Instructions for the task
Take the line with "896x1337 pixels." as the first line and the last line of the data as the final one. Write out those lines exactly, and no others.

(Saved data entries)
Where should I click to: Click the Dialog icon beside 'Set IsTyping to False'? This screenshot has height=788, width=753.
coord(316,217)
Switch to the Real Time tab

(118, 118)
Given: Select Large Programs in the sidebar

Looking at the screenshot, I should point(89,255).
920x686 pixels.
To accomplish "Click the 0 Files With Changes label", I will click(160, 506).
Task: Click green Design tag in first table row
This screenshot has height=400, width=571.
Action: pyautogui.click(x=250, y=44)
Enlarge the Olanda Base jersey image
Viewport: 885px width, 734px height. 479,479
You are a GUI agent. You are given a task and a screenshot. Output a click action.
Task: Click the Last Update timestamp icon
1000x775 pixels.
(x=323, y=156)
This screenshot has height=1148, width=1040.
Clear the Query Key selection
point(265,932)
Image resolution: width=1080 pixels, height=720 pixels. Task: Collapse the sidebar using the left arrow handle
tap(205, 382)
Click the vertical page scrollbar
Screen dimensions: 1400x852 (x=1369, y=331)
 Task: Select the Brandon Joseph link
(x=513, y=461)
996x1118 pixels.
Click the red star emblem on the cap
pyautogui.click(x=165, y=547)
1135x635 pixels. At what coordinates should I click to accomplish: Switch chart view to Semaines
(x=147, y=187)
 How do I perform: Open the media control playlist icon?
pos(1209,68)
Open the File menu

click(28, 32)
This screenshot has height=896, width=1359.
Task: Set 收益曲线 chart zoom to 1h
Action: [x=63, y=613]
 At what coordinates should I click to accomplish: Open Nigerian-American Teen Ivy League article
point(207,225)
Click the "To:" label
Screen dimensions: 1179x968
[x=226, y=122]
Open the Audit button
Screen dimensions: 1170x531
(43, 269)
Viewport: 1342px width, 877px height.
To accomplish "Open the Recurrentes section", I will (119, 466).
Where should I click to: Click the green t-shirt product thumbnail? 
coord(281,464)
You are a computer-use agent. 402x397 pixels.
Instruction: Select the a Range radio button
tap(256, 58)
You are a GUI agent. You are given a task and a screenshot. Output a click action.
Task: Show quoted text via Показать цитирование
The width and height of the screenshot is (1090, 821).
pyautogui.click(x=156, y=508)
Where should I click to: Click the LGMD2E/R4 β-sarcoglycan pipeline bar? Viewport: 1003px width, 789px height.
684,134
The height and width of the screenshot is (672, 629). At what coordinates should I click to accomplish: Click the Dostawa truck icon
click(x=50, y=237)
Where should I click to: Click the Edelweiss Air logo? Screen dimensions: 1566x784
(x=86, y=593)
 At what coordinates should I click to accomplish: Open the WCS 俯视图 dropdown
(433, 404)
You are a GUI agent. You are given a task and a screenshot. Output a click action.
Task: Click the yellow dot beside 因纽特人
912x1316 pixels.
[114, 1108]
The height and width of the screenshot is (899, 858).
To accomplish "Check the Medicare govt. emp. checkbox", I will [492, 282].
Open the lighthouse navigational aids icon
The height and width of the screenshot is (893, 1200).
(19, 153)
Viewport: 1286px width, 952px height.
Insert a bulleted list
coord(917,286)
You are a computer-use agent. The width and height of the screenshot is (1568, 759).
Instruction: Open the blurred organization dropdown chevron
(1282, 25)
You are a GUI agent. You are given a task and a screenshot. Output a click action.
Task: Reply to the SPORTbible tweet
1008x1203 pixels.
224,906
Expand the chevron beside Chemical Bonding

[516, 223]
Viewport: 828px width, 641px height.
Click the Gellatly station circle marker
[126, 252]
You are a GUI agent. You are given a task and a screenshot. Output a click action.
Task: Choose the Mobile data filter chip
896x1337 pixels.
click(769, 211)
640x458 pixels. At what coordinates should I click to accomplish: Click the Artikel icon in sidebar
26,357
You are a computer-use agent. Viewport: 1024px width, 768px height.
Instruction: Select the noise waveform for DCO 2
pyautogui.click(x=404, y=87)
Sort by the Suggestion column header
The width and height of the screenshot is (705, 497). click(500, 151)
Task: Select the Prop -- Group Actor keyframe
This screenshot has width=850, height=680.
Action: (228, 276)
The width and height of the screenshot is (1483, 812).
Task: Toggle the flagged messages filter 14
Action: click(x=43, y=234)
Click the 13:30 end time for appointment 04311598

Final answer
896x1337 pixels.
click(769, 211)
640x458 pixels. At what coordinates should I click to accomplish: Click the Artikel icon in sidebar
26,357
You are a computer-use agent. Viewport: 1024px width, 768px height.
Instruction: Select the noise waveform for DCO 2
pyautogui.click(x=404, y=87)
Sort by the Suggestion column header
The width and height of the screenshot is (705, 497). click(500, 151)
Task: Select the Prop -- Group Actor keyframe
This screenshot has width=850, height=680.
Action: (228, 276)
The width and height of the screenshot is (1483, 812).
Task: Toggle the flagged messages filter 14
Action: click(x=43, y=234)
Click the 13:30 end time for appointment 04311598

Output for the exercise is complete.